Mon_Feb_18_21:02:39_PST_2019

For a few weeks, I couldn't seem to choose any books or TV shows or movies that I could really sink my teeth into
I flipped through magazines and half-heartedly watched some reruns of Frasier and Murder, She Wrote.

Then this week, a really good book and two great documentaries came my way.

The book was a graphic memoir, Blankets by Craig Thompson. As always, I am in awe of a talented artist who can bring emotions to life with detailed brushstrokes and not too many words. This is a honest and often painful story of growing up and of first love. This particular panel on the left resonated strongly with me!

I watched two memorable documentaries on Netflix streaming.

Waking up in the morning and going to school is a rather routine part of a dozen years of a kid's life- several of our neighbor kids here take the iconic yellow school bus, while Lila like many other kids gets dropped off to school in a parent's car. Going down memory lane, V's school was next door to the building that they lived in and he tells of hearing the 15-minute warning bell, and using that as his alarm to hop out of bed, brush his teeth and race to school. Apparently he slept in his school uniform to save time in the morning! I remember taking an autorickshaw to primary school- believe it or not, 12 little kids and their heavy school satchels would be crammed into one autorickshaw for the ride to school and back, fitting into that impossibly tiny space like clowns in a car. In secondary school, I rode my bike (red BSA-SLR) to school clear on the opposite end of town. It seemed grueling at times, riding a bike over hilly and potholed roads while dodging chaotic traffic and tr ying not to gag next to trucks belching exhaust. The school uniform was a thick navy blue pinafore seemingly designed to absorb every burning ray from the tropical sun.

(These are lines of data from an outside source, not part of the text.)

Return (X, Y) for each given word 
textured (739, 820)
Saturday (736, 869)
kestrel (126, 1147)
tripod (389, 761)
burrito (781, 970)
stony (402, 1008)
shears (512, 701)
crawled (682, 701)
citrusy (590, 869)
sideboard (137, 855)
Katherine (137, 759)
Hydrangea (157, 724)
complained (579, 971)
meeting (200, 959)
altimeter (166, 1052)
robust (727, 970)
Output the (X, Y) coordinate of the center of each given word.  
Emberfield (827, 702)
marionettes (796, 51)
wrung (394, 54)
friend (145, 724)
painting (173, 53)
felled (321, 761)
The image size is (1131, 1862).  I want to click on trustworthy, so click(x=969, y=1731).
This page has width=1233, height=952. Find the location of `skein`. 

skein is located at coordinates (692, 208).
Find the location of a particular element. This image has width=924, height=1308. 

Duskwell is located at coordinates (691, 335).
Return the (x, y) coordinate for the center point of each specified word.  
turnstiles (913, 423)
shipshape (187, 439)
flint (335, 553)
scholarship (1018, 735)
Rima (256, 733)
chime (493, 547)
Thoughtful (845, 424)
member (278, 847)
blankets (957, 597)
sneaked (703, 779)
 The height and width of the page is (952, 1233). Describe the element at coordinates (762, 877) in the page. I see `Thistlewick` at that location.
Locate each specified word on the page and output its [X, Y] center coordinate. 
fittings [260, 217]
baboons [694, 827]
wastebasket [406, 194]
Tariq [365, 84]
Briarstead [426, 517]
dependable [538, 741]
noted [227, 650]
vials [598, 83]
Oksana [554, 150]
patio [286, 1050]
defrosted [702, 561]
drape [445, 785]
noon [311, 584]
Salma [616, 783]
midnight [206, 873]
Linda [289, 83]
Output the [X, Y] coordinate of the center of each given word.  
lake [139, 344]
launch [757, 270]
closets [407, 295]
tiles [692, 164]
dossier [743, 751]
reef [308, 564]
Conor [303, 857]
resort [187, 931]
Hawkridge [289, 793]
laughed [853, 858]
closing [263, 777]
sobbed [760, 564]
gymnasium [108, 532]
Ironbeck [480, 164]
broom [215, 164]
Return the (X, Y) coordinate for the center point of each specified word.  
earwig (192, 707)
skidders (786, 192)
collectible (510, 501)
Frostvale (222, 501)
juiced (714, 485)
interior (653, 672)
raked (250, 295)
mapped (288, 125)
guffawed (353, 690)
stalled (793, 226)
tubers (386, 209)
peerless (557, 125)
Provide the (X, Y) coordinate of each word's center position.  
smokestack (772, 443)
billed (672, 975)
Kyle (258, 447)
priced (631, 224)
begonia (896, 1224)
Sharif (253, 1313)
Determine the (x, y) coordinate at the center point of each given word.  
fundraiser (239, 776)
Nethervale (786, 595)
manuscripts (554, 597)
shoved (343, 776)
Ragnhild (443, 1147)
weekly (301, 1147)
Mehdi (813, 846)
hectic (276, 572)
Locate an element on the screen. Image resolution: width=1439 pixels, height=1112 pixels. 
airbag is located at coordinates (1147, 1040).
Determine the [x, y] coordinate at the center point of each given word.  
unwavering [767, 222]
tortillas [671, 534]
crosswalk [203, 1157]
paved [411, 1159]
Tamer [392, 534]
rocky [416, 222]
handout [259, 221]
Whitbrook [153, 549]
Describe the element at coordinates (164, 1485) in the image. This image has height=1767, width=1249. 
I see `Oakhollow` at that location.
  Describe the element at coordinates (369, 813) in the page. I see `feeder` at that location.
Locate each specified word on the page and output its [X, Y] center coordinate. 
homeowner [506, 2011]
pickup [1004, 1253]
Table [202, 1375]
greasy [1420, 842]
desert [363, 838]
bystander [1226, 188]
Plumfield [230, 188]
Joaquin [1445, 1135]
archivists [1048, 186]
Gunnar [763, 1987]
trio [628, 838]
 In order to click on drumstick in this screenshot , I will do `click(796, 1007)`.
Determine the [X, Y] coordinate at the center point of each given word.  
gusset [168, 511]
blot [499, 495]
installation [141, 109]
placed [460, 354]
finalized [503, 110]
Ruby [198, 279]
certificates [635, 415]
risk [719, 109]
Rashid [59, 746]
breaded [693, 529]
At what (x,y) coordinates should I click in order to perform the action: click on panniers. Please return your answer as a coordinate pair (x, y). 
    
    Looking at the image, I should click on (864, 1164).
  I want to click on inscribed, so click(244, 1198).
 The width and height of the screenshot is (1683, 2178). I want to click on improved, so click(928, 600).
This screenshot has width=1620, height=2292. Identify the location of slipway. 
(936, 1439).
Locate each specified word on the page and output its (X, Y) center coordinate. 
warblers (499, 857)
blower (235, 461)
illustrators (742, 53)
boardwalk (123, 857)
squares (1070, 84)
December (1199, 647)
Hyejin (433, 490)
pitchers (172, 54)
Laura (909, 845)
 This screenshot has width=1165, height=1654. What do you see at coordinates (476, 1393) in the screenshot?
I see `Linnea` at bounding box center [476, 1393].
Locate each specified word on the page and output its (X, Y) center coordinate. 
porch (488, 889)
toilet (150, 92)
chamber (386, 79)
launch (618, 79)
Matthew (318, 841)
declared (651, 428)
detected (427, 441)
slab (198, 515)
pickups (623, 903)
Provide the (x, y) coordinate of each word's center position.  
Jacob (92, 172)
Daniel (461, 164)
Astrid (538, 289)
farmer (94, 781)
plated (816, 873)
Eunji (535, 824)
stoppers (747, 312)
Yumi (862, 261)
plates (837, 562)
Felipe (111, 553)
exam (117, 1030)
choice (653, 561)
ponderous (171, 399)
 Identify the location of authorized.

All of this paled to nothingness when I watched the 4 kids in the documentary On The Way to School. The documentary follows 4 kids (11 and 12 year olds- middle schoolers) as they make their way from home to school. A Kenyan boy and his sister walk 10 miles over the Savannah dotted by wildlife, carrying jerrycans of precious water dug up from the ground. An Argentinian boy and his sister ride a horse through desolate plains. A Moroccan girl hikes with her friends over winding mountain roads for hours, then has to hitch a ride to school when she gets into town. An Indian boy in a ramshackle wheelchair is pushed to school by his two little brothers. We just watch these 4 journeys (there's no commentary or lecturing whatsoever) that are everyday life for these small, beautiful children but are in reality heroic journeys that they undertake to get what every child deserves by right- a chance to go to school and learn. The NYTimes review is here.

Attacking the Devil is a very different style of documentary but just as heart-piercing. Thalidomide is a drug that I remember first learning about in an undergraduate developmental biology class as a classic teratogen- it causes severe birth defects in fetuses. The full story of thalidomide, covered in this documentary, is shocking and tragic- from how it was developed in Nazi labs, how war and other factors came together to make it a very poorly tested drug that was given willy-nilly to pregnant women as a harmless remedy for morning sickness for a few years, until it was realized with deep horror that it caused malformed limbs in the babies and worse. The company marketing the drug (a distillery, of all things) refused to accept responsibility, while the British government of the day sided with corporate interests. Harold Evans, editor of the Sunday Times in London, ran a brave, prolonged and unstinting campaign to gain recognition and compensation for the fam ilies affected by thalidomide. This is an amazing story of history, medicine, journalism and the best and worst of the human spirit.